Men Can Be Rape Victims Too, and It's Important that We Don't Ignore That Fact

The discussion of rape culture in major media is largely driven by feminists, and most often focuses on the reality that one in six American women will be the victim of an attempted or completed rape. Sexual assault is a very real concern for women of all ages, but a new study shows that men are also impacted profoundly by rape and other forms of unwanted sexual contact.

According to a study published in the American Psychological Association’s Psychology of Men and Masculinity journal, 43 percent of high school and college-aged men reported being the targets of “unwanted” sex, and 95 percent of the time, the aggressor was a woman. Of the 284 men surveyed, 18 percent said that they were physically coerced into sex, and 31 percent were verbally coerced. In 40 percent of these cases, coercion resulted in sex. The rest of the time, “fondling or kissing” was the result.

These statistics are surprising, especially in the face of the perception that only women are raped, and that it only occurs by men. According to the Rape, Abuse, and Incest National Network, nine of every 10 rape victims is a woman...which means one in 10 is a man or someone who does not identify with either gender.

This study could shine a light on the fact that men are historically much less likely to report sexual assault than women. The majority of sexual assaults attempted on people of all genders are not reported, and the issue is especially sensitive when you figure in the social costs of reporting an assault for a man.

According to the typical stereotypes, men are supposed to be strong and virile and women weak and non-aggressive, so it’s no wonder that so many men may be reluctant to report a sexual assault. Many people also believe that it’s difficult for men to be raped, because if they weren’t really into the sex, they wouldn’t have been able to sustain an erection.

We, of course, know that to be patently false. People of all genders may experience sexual arousal during an assault. “Sometimes when women are experiencing sexual violence, their bodies respond in ways that don’t correspond to how they feel,” said Dr. Bryana French, a co-author of the study and professor of counseling psychology and Black studies at the University of Missouri in an interview with Time. “They can not want the experience to happen, even if their bodies said otherwise.”

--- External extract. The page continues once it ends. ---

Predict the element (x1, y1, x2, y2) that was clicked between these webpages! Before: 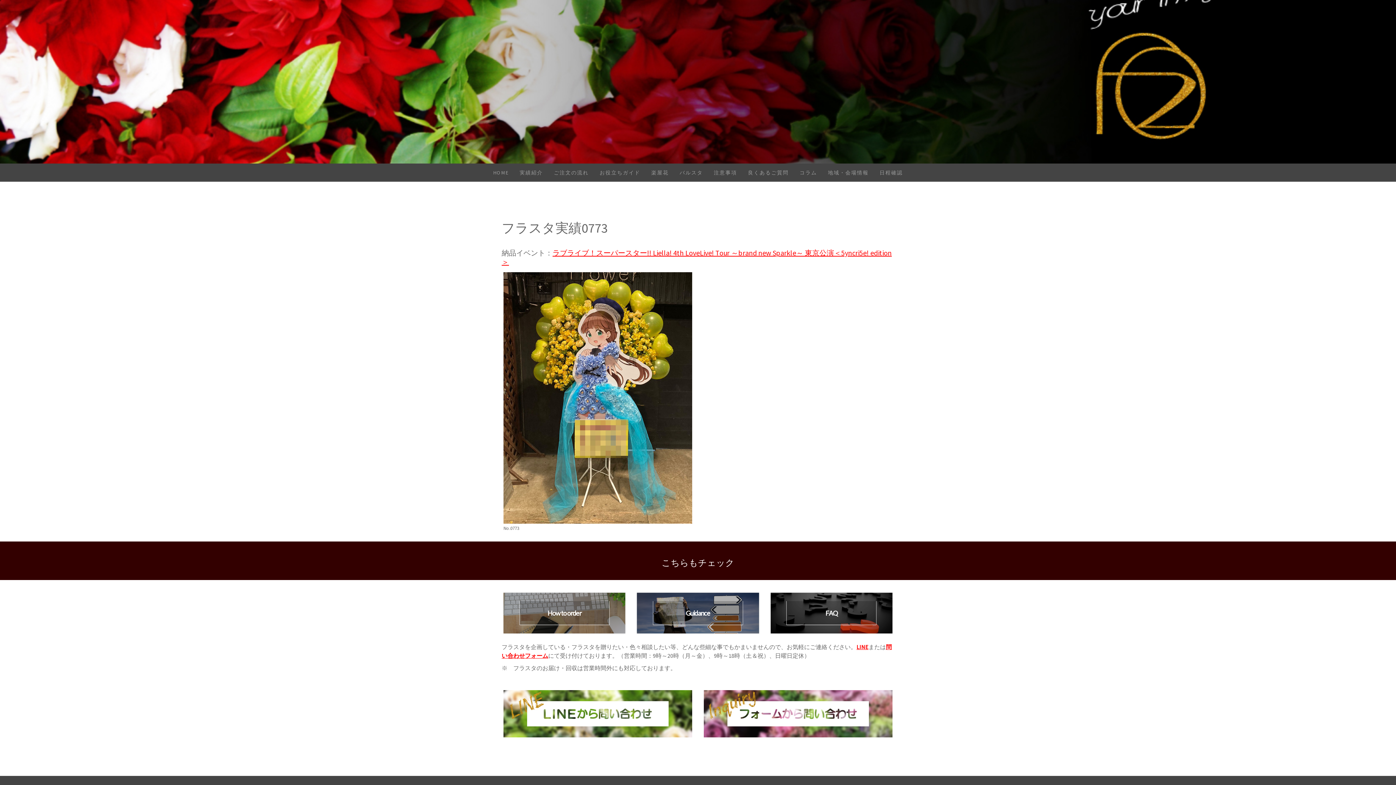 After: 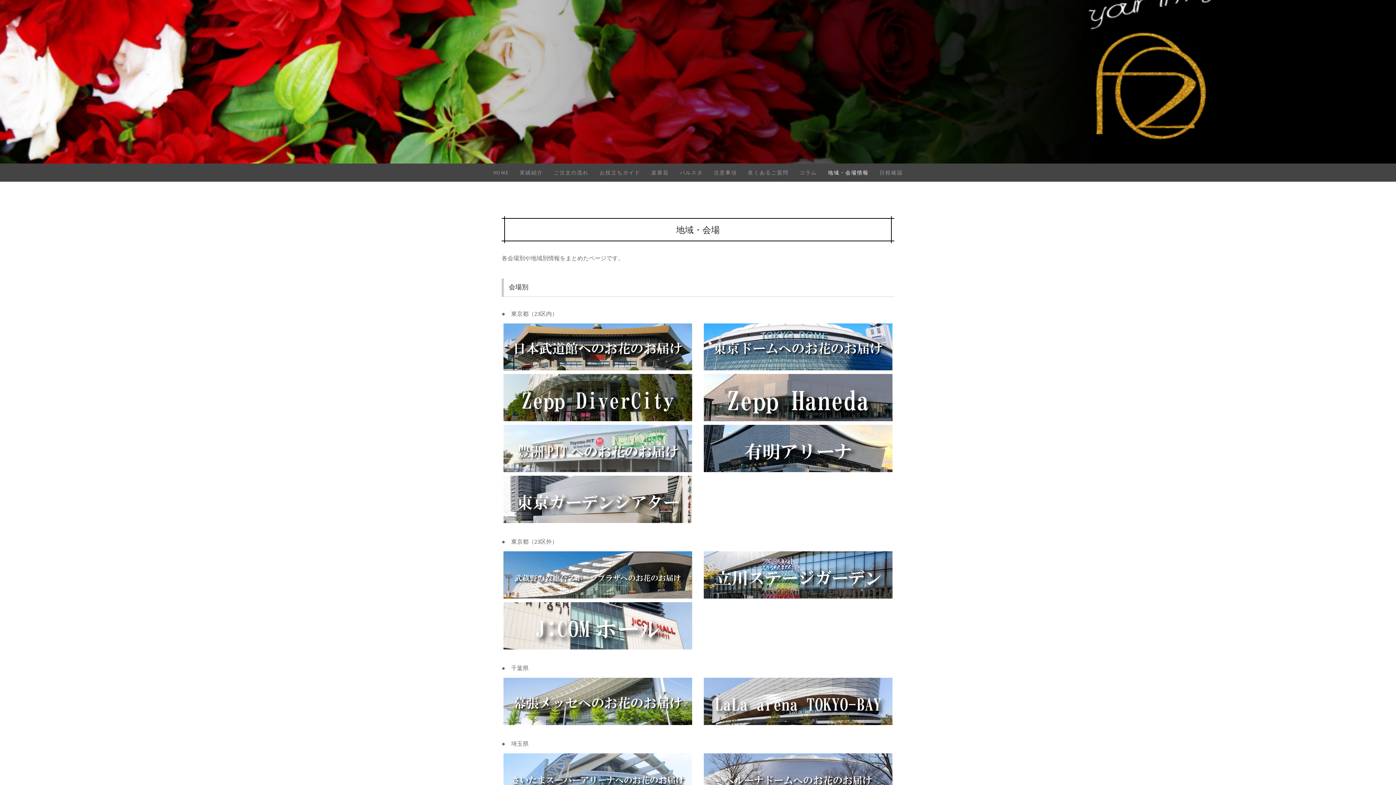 Action: bbox: (822, 163, 874, 181) label: 地域・会場情報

These findings are extremely important as the issue of rape culture becomes more pervasive in mainstream culture. Sexual assault has for years been a “woman’s issue,” even though men are frequently the targets of these assaults. In order to fight back against a culture that excuses rape and blames victims, men must get involved. As activist Jaclyn Freedman wrote at The American Prospect, “If we want to end the pandemic of rape, it’s going to require an entire global movement of men willing to do the hard work of interrogating the ideas they were raised with.” It’s also going to take studies like this one that prove to men that sexual assault isn’t just an issue that impacts women.